Improving an upper bound of a function $f$ that satisfies an inequality involving $\exp(f)$.

Question

Let $f:(0,1] \to [0,M]$, $M>0$ be smooth and continuous in $[0,1]$ such that $f(t) \to 0$ as $t \to 0$. Furthermore, $f$ satisfies the following inequality $$ f(t) \leq C \cdot t \cdot \exp (f(t)) \quad \text{for all } t\in (0,1) $$ where $C>0$ does not depend on $t$. From this you can immediately get the weak estimate $$ f(t) \leq C \cdot t \cdot \exp (M) \quad \text{for all } t\in (0,1). $$ I believe that it should be possible to get a better estimate than this, at least for some suitable $t_0<1$. For since $f(t) \to 0$ as $t \to 0$ there is some $t_0$ such that $f(t)<\frac{1}{2}$ for all $t \in (0,t_0)$. Then the series expansion of the exponential function yields $$ \exp (f(t)) \leq 1+10 f(t) $$ for all $t \in (0,t_0)$. Then the first inequality becomes $$ f(t) (1 - 10 C t) \leq C t. $$ So for for $t \in (0, \min(t_0, \frac{1}{20C}))$ $$ f(t) \leq 2Ct. $$ In some way like this I need my inequality.
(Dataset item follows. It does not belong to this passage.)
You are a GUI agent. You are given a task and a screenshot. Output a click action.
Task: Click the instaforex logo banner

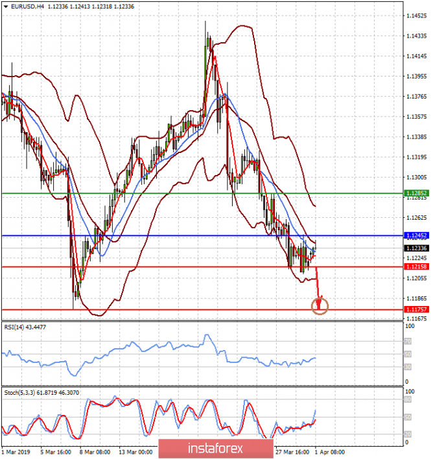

However, my problem is, that now I don't have a clue what $t_0$ is. Is there a way to estimate a possible $t_0$ from below such that the last inequality holds? $t_0> \exp(-M)$ would be to bad. But $t_0> \frac{1}{C^mM^n}$ for some constant that does not depend on $M$ or $t_0$ would be good enough for me.